How to fit a normal approximation to data in Julia

I have an unnormalized array of counts for a probability mass function (derived from sampling from the true function). The array should be indexed from 0. 12 is the number of times a 0 occurred in the sample. 199 is the number of times a 1 occurred etc.

 counts = [12, 199, 3125, 29616, 175426, 662401, 1608671, 2477850, 2441350, 1580290, 709625, 235426, 60899, 12643, 2126, 296, 41, 4, 0, 0] 

I want to fit a normal approximation to this. My first attempt is to estimate its standard deviation. I normalize it with

pmf = counts/sum(counts)  

But stdm(pmf) is apparently an error.

 ERROR: MethodError: no method matching stdm(::Array{Float64,1})

How can I fit a normal approximation to this data set?

Three approaches that occur to me are

  1. matching moments: calculate weighted mean and variance using GitHub - JuliaStats/StatsBase.jl: Basic statistics for Julia (your counts are a weight vector)

  2. the same with some quantile statistics (eg 25-75%)

  3. maximum likelihood, or likelihood-based methods in general: given a mean and a standard deviation you can calculate the log likelihood of each value, counts multiply that

1 Like

Thank you.

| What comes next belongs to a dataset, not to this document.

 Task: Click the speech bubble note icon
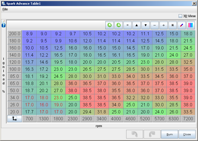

I am brand new to Julia so could you possibly include some code I can learn from please?

Eg the first one:

f = [12, 199, 3125, 29616, 175426, 662401, 1608671, 2477850, 2441350,
     1580290, 709625, 235426, 60899, 12643, 2126, 296, 41, 4, 0, 0]
x = 0:(length(counts)-1)

using StatsBase

μ, σ = mean_and_std(x, Weights(f); corrected = false)
5 Likes

Or the third one (which is, frankly, probably overkill here):

f = [12, 199, 3125, 29616, 175426, 662401, 1608671, 2477850, 2441350,
     1580290, 709625, 235426, 60899, 12643, 2126, 296, 41, 4, 0, 0]
x = 0:(length(counts)-1)

using DynamicHMC, TransformVariables, Distributions, UnPack, LogDensityProblems
import ForwardDiff, Random

struct NormalModel{TF,TX}
    f::TF
    x::TX
end

function (model::NormalModel)(θ)
    @unpack μ, σ = θ
    @unpack f, x = model
    D = Normal(μ, σ)
    sum(f .* logpdf.(D, x))
end

p = NormalModel(f, x)
t = as((μ = asℝ, σ = asℝ₊))
ℓ = TransformedLogDensity(t, p)
∇ℓ = ADgradient(:ForwardDiff, ℓ)
results = mcmc_with_warmup(Random.GLOBAL_RNG, ∇ℓ, 1000)
posterior = t.(results.chain)
quantile(map(p -> p.μ, posterior), [0.25, 0.75]) # μ
3 Likes

Thank you so much and thank you for the third one too.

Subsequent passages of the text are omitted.